# National Forest Roads



## gustmouse (May 24, 2006)

Does anyone hike or backpack the forest roads in the Green and White Mountains National Forests.
I’m thinking it might be a good way to get off the beaten path.
Also does anybody know if there any guide books or maps available for the National Forest roads.


----------



## Mike P. (May 24, 2006)

It's an interesting idea, I'm just not sure I understand it completely.  There is a map (DeLorme maybe it's five or six dollars - years ago was $4.95) of the White Mountains that covers 90% of the area & trails, the roads should be on it too.  The Greens would be harder as the forest runs in several pieces like the Green Mountains. 

Some of the USFS roads in the WMNF do have campsites on them (Haystack Road for example) & some I suspect have some local teen (partying) activity that IMO sometimes results in car vandalism.  (A friend back in HS told me they preferred remote areas for partys & trouble making, honest a friend) so while you may get off the beaten path of regular backpacking destinations, you may still be on a beaten path.

I'd think your idea would have more merit in ME especially the remote northwestern area & all the logging roads.  I'd imagine you would want to find those areas they were not logging currently or had recently done so.  If you knew where they were going a few months from now would be great.  I'd think ATV traffic might use them including campers  using their ATV's

If I was looking to get off the beaten path in NH, I'd choose on of the following:

Use brooks & streams like a trail, for instance, there is a small stream that crosses the Mt.
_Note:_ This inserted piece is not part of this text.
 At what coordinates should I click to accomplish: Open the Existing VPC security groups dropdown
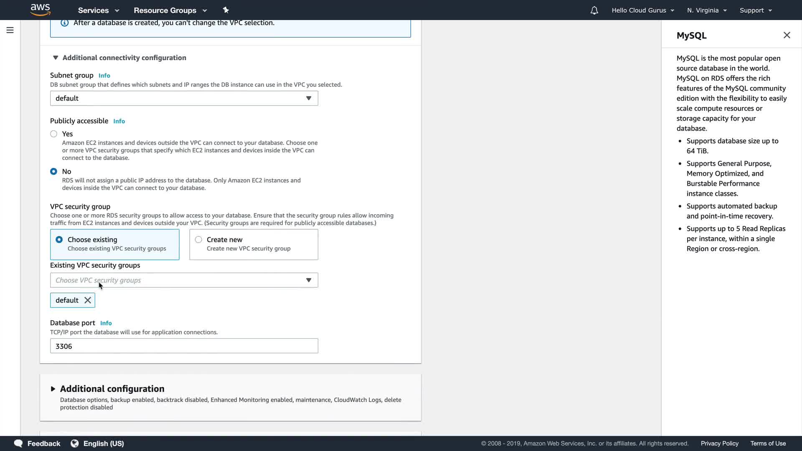coord(184,280)
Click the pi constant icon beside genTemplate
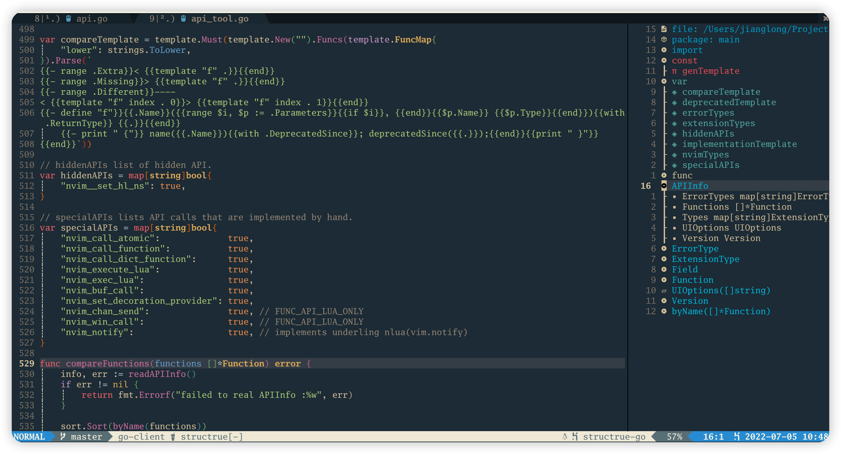The image size is (841, 454). 674,71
Osceola Trail not too far from Tripoli Road.  Instead of crossing it you could follow it for 1/2 a mile (okay time might be a better measure, say 45 minutes) or until you came to a flat area suitable for camping a safe & sanitary distance from the stream.  Getting back would just mean following the stream back to the trail.

OR

For bushwhacking beginners:  From a popular area, say the Appalachia parking lot off Route 2, just head in at a 90 degree angle from the road (that compass bearing, just making this up, lets call it 120)  when you come to spot that is relatively flat & has water near by, you've reached your destination, When you return to your car, add 180 degrees to your compass bearing (in this example 300) and hike out, depending on how you go around trees & how true you stay to your bearing, you should be within 1/4 mile or so to your car.  I picked this example because I would know when I come out on Route 2 if I would have to go one way or the other back to the lot, some roads I might not know.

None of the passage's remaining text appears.